What was he waiting for?

He had arrived yesterday. Dan had already been collapsed where he was for several hours at that point. Already resigned to defeat. He had walked in calmly and sat down. He had not acknowledged Dan in any way.

Dan should have felt relief, a renewal of hope. Yet he had not. He felt no surprise, no hope, nothing but a vague sense of threat.

He could not explain why he felt that.

The stranger was an aborigine. He was barely clothed, barefooted and dusty from his travels.

Dan had clothed himself with the very best outdoor gear he could get. He also had every travelling device you could ask for. Compass, knives, maps, glasses and much more.

In little more than a loincloth, the stranger looked infinitely more comfortable than he ever would.

He had sat there for a day and a half and still looked as composed as when he arrived.

Dan had stared at him for what felt like hours. He had no idea how long it had really been. Finally, he had summoned the energy to speak. He dragged a word from his throat as if regurgitating sandpaper.

“Help.”

The man stared back at him now. He had deep, dark irises on yellow pools. His face was wide and gentle.

Yet Dan still felt the threat peeking over his shoulder.

He seemed to study Dan for a long moment. Then he spoke.

“Where are you going?”

Dan had frowned. What was that supposed to mean? He was going nowhere right now.

He had swallowed hard and gathered his strength.

“How far?” It was all he could manage. He had wanted to ask where the nearest town was. The nearest house would have been enough!

The stranger stared again for a longer time. He had seemed to understand though and eventually, he said.

“It is four days walk.”

They had fallen silent then as Dan absorbed this. He would not survive a four-day walk. Not without help.

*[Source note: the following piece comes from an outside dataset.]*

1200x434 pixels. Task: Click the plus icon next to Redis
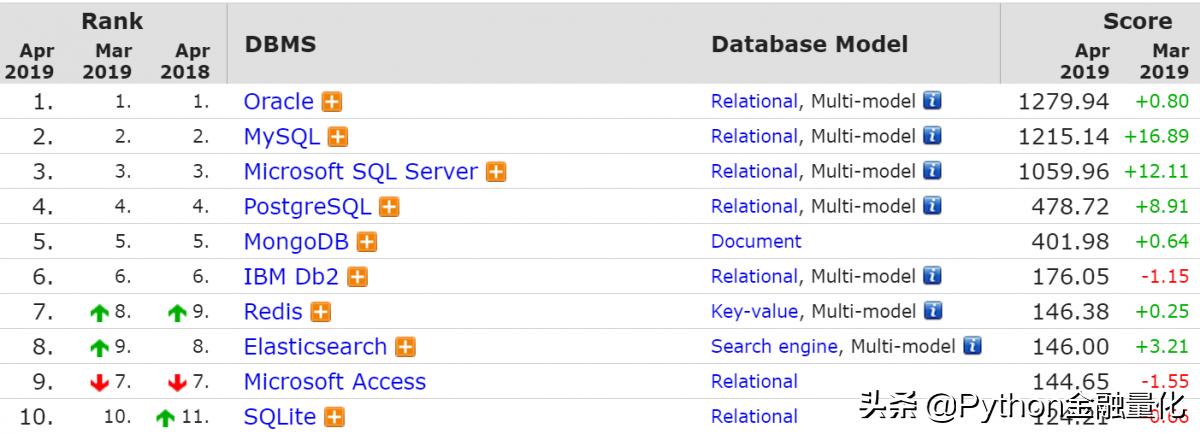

This stranger did not appear to be inclined towards aid.

There was another long silence. The stranger appeared relaxed as if he were sitting in his living room on a Sunday afternoon, reading.

Dan doubted he could read, doubted he had a living room.

Now he thought about it he didn’t even know where these people lived. In caves? In hovels?

He should really know that he had enough dealings with them. With their children at least. But they were always brought to him, he received them into civilisation.

Civilisation! The thought of it brought back memories that made him thirst, made his throat burn. He found himself involuntarily moaning – though it sounded more like a rasp.

The stranger stirred.

“What do you do?”

Dan did not understand. The man’s accent was thick but he understood the words, not the meaning.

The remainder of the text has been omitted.